For nearly a year, they worked together to heal up at California's Camp Pendleton.
Now, Leavey wants nothing more than to allow Sgt. Rex to live out the rest of his life with dignity.
"It was very, very hard for me to have to leave California not knowing if I'd ever see him again," she said. "And then just going through all those years not being together ... was kind of a waiting game. Once I actually realized it was going to happen, I was just so happy. It was like a weight lifted off my shoulders. It's amazing. He's home, he's happy and I get to take care of him for as long as he has left."
It could've been a different outcome, and nobody knows that better than Leavey, who spent years petitioning the government for Sgt. Rex's early release. Sgt. Rex was still classified as an active dog, but Leavey feared that he would be euthanized as soon as he was no longer capable of serving.
With that prospect in mind, Leavey went to work. She went through proper channels and devotedly tried to secure his adoption as soon as it was possible. Her story became a cause célèbre, which made it easier for the military to decommission Sgt. Rex and give him a good home in one swoop.
Still, it was five long years in between leaving Sgt. Rex and getting him back again.
"This dog had saved my life. He was my partner," she said of their bond.
"In Iraq, he searched for IEDs. And he's found a lot. ... Before we got injured, we had already been on one deployment together. We had probably already been together about two years. And when you're a dog handler, you're with this dog 24-7, all the time. You develop a really close bond. You know everything about the dog."
Leavey, who now works as a dog handler in civilian life, said she joined the military in part because she was unfulfilled by her first two years of college. She initially joined the Marines with the aspiration of becoming part of the military police but tested into the service's elite K-9 handling unit.
And that's where she met Rex, who's technically her superior officer. Sgt. Rex had already served one tour without her, and he served another two tours in Iraq under her supervision. They were working together in 2006, in fact, when they were both seriously injured in the line of duty.
Leavey retired from the Marine Corps in 2007, but Sgt. Rex stayed behind at Camp Pendleton as a dog in active non-combat duty. Leavey tried to keep in touch with his handlers as much as possible to find out how he was doing, but she also actively embarked on a campaign to secure his future.
That journey must've seemed hopeless at times, but Leavey eventually won Sgt.
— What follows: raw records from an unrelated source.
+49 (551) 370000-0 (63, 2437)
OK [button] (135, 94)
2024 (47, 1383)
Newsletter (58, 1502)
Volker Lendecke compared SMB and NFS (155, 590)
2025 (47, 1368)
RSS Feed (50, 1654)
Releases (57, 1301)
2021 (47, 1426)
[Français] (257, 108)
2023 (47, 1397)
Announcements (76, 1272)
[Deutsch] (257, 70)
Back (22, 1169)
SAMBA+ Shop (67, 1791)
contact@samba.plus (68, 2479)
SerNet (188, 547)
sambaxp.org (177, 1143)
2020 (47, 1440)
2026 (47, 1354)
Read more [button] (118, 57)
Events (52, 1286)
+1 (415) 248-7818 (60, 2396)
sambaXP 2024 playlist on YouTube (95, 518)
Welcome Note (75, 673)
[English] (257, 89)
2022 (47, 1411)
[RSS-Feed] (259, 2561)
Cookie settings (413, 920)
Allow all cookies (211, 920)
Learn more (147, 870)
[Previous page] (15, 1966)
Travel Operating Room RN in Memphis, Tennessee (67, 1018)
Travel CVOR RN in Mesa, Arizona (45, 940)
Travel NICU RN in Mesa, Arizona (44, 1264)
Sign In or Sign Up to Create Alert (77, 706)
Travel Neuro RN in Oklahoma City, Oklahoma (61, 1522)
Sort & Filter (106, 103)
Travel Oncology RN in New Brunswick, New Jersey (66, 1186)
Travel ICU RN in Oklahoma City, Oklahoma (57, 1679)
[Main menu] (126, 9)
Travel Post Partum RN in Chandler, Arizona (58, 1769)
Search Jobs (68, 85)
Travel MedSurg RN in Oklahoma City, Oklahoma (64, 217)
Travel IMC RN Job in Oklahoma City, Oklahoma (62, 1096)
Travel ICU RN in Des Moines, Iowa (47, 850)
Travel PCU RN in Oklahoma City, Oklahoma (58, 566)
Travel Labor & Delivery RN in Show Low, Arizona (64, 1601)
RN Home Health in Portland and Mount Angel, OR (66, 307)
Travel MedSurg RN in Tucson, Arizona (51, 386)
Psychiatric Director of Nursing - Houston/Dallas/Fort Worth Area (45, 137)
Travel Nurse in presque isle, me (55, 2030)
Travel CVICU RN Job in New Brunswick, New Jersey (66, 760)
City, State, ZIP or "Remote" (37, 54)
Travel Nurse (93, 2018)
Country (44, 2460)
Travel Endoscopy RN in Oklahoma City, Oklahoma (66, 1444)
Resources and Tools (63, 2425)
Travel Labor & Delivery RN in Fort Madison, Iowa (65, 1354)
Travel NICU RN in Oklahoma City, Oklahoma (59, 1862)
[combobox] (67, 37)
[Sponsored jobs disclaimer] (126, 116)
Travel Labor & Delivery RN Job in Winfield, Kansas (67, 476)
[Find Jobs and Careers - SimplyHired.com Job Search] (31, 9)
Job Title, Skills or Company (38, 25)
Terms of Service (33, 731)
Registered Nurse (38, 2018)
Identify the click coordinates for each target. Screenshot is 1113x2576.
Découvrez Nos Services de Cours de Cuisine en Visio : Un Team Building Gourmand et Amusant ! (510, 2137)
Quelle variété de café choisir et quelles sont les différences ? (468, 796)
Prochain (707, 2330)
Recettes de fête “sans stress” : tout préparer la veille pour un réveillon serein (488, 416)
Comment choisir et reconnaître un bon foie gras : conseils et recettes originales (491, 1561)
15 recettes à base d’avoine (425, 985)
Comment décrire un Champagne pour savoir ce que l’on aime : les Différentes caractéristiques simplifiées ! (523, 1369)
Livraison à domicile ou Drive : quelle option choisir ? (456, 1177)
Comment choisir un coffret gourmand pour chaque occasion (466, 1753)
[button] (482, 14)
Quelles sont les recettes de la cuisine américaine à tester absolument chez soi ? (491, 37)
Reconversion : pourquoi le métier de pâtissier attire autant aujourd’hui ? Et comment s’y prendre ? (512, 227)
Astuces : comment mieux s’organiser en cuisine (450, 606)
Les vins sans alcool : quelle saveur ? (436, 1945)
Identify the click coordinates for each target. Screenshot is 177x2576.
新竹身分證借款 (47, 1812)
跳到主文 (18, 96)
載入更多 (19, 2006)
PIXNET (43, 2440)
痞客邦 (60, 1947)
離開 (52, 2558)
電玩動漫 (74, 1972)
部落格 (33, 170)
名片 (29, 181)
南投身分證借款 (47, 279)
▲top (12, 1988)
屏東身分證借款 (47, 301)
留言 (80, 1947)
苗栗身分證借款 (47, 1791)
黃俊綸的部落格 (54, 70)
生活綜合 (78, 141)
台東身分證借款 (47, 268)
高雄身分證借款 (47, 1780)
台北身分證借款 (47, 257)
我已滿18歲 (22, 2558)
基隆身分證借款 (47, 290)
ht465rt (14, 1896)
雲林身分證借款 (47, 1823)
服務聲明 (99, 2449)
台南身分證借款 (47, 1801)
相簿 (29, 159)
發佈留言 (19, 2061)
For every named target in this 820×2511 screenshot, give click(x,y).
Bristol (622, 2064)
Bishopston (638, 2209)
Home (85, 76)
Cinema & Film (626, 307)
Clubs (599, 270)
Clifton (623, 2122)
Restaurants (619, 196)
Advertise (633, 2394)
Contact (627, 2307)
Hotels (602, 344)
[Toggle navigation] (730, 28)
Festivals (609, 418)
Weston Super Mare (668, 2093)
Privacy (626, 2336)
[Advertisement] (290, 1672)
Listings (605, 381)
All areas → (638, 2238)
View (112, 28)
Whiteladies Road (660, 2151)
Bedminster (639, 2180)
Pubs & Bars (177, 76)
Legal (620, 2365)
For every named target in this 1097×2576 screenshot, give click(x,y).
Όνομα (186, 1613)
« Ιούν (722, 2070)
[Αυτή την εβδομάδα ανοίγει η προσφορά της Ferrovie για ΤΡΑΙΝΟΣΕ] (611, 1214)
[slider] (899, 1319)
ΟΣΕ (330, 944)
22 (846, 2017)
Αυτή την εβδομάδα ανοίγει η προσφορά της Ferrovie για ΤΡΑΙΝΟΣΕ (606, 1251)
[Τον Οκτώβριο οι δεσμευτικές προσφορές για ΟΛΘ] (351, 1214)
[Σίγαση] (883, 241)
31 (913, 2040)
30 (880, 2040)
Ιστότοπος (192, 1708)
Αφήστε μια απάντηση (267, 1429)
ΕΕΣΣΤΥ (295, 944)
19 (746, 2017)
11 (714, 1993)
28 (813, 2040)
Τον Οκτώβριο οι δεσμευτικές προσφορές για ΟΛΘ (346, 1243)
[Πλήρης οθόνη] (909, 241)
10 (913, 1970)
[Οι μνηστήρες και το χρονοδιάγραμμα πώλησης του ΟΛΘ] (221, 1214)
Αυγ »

Rex's release and was able to attend his retirement ceremony at Fort Pendleton. That ceremony -- which Sgt. Rex reportedly barked through -- also served as their official reunion, a tear-making moment five years in the making.
"I didn't get any alone time with him or anything, so everybody was outside," said Leavey. "He was all ready and waiting, and everybody was pretty much watching our first meeting together. He was wagging his tail, and during the ceremony he was looking up at me. It was just really cool."
Leavey, who grew up and still resides in nearby Rockland County, said that Sgt. Rex eats the same food he did while serving in the military and that he still inspects rooms -- and planes -- as a matter of course.
Leavey lauded Randy Levine, the president of the Yankees, and his wife, Mindy, for helping her make the trip to retrieve Sgt. Rex, and said she was extraordinarily grateful for the public's reaction.
"We had this big dog flying in first class. Everybody was so nice," she said of the flight home. "Here we were in first class with Rex sleeping at our feet. He was so good. He slept the whole plane ride home. And to my surprise, when we got off the plane, my dad was there and all the TV cameras were there. They had the bagpipes playing the Marine Corps hymn. It was such a nice homecoming.
"Strangers -- people that I don't even know -- have been so supportive and nice. We couldn't have been here today without everybody's support and help. It's just so kind."